For those who are unfamiliar with the new laws, the changes made were in regard to the number of years for registration. Before, a convicted individual would be subject to a 10-year period of registering as a sex offender or would have to register annually for the rest of his or her life. The new law splits registration into three tiers with tier 1 being 15 years, tier 2 being 25 years and tier 3 being lifetime. The tier is determined by a number of factors, including the offense or offenses of which an individual has been convicted.
Unfortunately, individuals who were convicted of sex crimes prior to the 2012 changes to Megan’s Law or who entered into a plea bargain for a lesser charge in order to avoid sex offender registration are at risk of now having to register. Essentially, individuals who have already paid for their sex crimes are expected to face extended registration or criminal prosecution. The plea bargains that were made previously are not being honored by courts, and individuals are now being forced to register as a sex offender under the new law.

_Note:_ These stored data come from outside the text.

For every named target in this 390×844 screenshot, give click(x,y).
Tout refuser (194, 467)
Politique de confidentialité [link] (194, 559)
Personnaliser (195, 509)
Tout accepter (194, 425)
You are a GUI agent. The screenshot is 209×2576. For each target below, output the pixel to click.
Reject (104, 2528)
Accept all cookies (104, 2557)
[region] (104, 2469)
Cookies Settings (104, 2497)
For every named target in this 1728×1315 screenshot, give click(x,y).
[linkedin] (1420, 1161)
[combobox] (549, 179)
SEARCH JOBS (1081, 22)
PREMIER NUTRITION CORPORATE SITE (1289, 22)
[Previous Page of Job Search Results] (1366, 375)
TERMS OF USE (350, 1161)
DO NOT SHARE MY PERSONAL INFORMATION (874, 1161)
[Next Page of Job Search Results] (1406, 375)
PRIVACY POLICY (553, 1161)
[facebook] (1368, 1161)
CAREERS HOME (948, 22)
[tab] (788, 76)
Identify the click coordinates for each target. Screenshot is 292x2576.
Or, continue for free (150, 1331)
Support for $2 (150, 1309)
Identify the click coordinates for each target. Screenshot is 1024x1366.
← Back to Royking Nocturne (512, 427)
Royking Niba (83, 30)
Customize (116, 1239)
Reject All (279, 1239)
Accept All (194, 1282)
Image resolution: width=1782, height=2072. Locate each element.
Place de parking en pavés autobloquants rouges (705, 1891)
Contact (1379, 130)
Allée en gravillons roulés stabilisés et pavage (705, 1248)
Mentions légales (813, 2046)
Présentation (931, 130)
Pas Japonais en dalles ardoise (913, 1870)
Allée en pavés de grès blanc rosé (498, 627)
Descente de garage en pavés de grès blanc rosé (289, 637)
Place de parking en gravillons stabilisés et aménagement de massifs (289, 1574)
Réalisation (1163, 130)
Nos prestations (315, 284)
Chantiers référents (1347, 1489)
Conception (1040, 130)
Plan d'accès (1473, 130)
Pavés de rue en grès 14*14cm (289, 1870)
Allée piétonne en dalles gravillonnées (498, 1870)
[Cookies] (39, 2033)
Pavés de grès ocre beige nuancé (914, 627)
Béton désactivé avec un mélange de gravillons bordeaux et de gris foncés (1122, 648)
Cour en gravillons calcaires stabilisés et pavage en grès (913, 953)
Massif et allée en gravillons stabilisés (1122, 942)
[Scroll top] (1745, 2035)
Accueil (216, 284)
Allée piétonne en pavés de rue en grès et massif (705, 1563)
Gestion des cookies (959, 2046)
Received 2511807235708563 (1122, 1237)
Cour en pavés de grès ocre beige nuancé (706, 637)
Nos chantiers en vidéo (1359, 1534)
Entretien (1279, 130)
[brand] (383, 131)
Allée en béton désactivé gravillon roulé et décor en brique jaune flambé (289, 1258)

There are hundreds of people in Pennsylvania who are fighting against these new changes, as the new sex crimes law is viewed as unfair to those who have already served their sentences or probation periods. Having to register as a sex offender brings forward a number of life-altering consequences, such as difficulty finding employment, relationship troubles, diminished reputation and much more. Therefore, Pennsylvania residents who find themselves in this predicament would do well to become familiar with their constitutional rights and equip themselves with strong criminal defenses to fight against unjust rulings and be awarded the benefits of the previously made bargains.